Turkey is in the grip of an economic recession. Major cities, especially Istanbul, are witnessing rising resentment from Turks, who see Syrians taking their jobs and becoming a burden on education and health services. Turkish president Recep Erdogan suffered a backlash in the June mayoral elections in Istanbul, where his governing party (AKP) lost to the National Alliance and its candidate Ekrem Imamoglu. Erdogan had previously said if his party “lost Istanbul, we would lose Turkey”.

  1. What will happen next?

    The future doesn’t seem very bright for the Syrians. Despite the Turkish government’s emphatic denial of deporting them, it was recently reported that five Syrians, who said they were forced to sign paperwork in Turkish and Arabic, were “voluntarily” returning to Syria. They are usually bundled in a crowded bus with other Syrians and taken to Bab al-Hawa, crossing into Idlib, a northwestern Syrian province controlled by opposition forces and Islamist militants backed by Turkey.

    Arab shops have been targeted; several towns have banned Arabic signs, and many journalists and commentators have launched unprovoked attacks on Syrian families enjoying themselves on public beaches. Even speaking Arabic in the street can be dangerous in some parts of Istanbul. Despite his government’s hostile policy towards the Syrians, Erdogan seems reluctant to follow suit in public. He still maintains a subtle approach and boasts about Turkey’s success in absorbing more Syrians than any other country, and talks about the money they spend on them.

  2. What might Erdogan’s agenda be?

    Many analysts speculate Erdogan wants to reduce the number of refugees in Turkey without triggering an influx back into Syria. The humiliating defeat in the Istanbul mayoral election was not only a reminder of Erdogan’s clumsy economic policies, but also of his failure to appease disgruntled Turks, who are alarmed by his “open door” policy on refugees. Ekrem Imamoglu, a member of the opposition Republican People's Party (CHP), turned the table on Erdogan by touching a nerve about refugees. He won more than 54 per cent of the votes.
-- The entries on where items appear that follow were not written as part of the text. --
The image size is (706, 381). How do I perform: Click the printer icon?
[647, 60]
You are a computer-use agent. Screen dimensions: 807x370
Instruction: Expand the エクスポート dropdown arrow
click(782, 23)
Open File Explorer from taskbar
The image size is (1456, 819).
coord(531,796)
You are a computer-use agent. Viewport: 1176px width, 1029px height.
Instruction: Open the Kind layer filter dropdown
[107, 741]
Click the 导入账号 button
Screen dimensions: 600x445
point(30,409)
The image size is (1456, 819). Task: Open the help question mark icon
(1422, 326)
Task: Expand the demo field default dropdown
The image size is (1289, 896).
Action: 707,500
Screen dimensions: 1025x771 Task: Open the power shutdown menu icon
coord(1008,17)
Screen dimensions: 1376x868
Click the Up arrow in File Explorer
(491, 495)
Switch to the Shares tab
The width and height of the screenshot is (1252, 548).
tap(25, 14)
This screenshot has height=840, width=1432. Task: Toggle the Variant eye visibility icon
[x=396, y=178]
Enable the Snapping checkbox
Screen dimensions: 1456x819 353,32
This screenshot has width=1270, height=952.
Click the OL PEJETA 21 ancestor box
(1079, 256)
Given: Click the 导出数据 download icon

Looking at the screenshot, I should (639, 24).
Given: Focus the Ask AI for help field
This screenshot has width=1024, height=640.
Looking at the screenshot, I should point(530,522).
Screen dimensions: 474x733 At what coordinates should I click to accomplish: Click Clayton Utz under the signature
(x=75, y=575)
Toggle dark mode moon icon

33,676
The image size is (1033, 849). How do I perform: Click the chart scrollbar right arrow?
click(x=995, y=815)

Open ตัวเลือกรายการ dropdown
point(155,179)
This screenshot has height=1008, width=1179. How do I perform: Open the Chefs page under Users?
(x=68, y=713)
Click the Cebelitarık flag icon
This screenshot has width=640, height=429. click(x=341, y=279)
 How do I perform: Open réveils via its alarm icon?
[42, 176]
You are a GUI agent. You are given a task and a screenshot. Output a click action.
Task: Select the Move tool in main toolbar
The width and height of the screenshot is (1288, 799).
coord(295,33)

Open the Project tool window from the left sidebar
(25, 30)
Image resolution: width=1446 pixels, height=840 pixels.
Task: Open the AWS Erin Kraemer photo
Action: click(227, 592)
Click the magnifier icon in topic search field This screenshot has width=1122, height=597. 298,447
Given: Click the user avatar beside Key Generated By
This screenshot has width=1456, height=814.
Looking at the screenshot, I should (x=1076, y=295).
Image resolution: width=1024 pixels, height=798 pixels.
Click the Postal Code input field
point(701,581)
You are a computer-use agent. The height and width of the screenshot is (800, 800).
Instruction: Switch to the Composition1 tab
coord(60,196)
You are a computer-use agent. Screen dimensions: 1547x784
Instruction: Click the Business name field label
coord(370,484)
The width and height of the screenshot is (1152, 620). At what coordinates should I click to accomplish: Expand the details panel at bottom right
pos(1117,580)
    The mayoral defeat puts AKP’s reign in jeopardy for the first time since 2002. The party leadership is mobilising forces to win back the hearts and minds of voters in Istanbul, which is the historical stronghold of the Islamist party. One recent opinion poll claimed more than three-quarters of Turks want the Syrians to leave. Another said a mere 7 per cent were happy with their presence.

    But forcing hundreds of thousands of refugees back into Syria carries a bigger risk for Erdogan. It could prove that Syria now, under president Bashar al-Assad, is a safe place. Keeping the refugees in Turkey maintains Erdogan’s policy of depriving Assad of any legitimacy.

  3. Is Syria really safe?

    Some areas have been deemed safe. Last year, more than 80,000 refugees visited their families in Syria to celebrate Eid al-Fitr and returned to Turkey. Turkey controls vast areas in northwestern Syria; some Turkish nationalists want the refugees to be sent back to designated camps in these areas. But keeping Syrian refugees in Turkey allows Erdogan to proceed with his plan to invade and occupy more parts of northern Syria. Syrian refugees find themselves at the heart of a geopolitical game. Whoever wins will decide their fate.